Murphy on Thursday signed a law temporarily extending the deadline to file a property tax appeal to July 1, and the deadline for county boards of taxation to render decisions in tax appeal cases to Sept. 30.

New York

Dentists who operate in the state were allowed to reopen as of Monday, per an order by Gov. Andrew Cuomo. Operation will be subject to social distancing and other health protocols.

In announcements on Saturday, Cuomo said he signed a law providing death benefits to the families of frontline state government workers who die fighting the pandemic, and said the state plans to open 10 additional testing sites in New York City, one for each zip code.

Cuomo on Friday said New York City can begin the initial steps of reopening June 8.
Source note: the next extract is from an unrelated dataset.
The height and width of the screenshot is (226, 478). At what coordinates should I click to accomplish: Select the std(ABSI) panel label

On Thursday, Cuomo issued an executive order authorizing businesses to deny entry to individuals without face masks or coverings.


Gov. Tom Wolf on Monday extended the deadline for county election offices in Allegheny, Dauphin, Delaware, Erie, Montgomery and Philadelphia counties to receive absentee or mail-in ballots by mail to 5 p.m. June 9.
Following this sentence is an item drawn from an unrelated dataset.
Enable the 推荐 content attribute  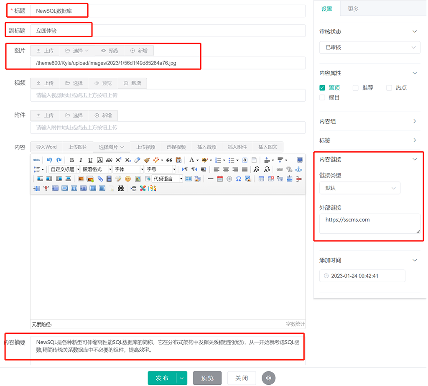point(356,88)
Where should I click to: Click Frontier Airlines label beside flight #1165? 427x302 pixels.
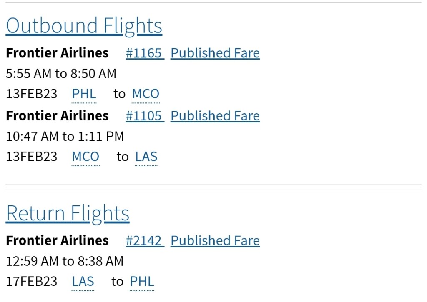tap(57, 53)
The state's reopening continued Friday with 18 counties moving to the "green," or least restrictive, phase. Those counties are Bradford, Cameron, Centre, Clarion, Clearfield, Crawford, Elk, Forest, Jefferson, Lawrence, McKean, Montour, Potter, Snyder, Sullivan, Tioga, Venango and Warren. An additional 16 counties will move to green June 5.

On Thursday, Wolf announced that state health officials sent additional coronavirus testing supplies to hospitals statewide. Since March, the state has distributed supplies to more than 60 health care facilities and county and municipal health departments.


Gov. Greg Abbott and state health officials on May 27 announced $3.6 million in federal funding for long-term care facilities to purchase communication devices, such as tablets and headphones, to connect residents with their loved ones during the coronavirus.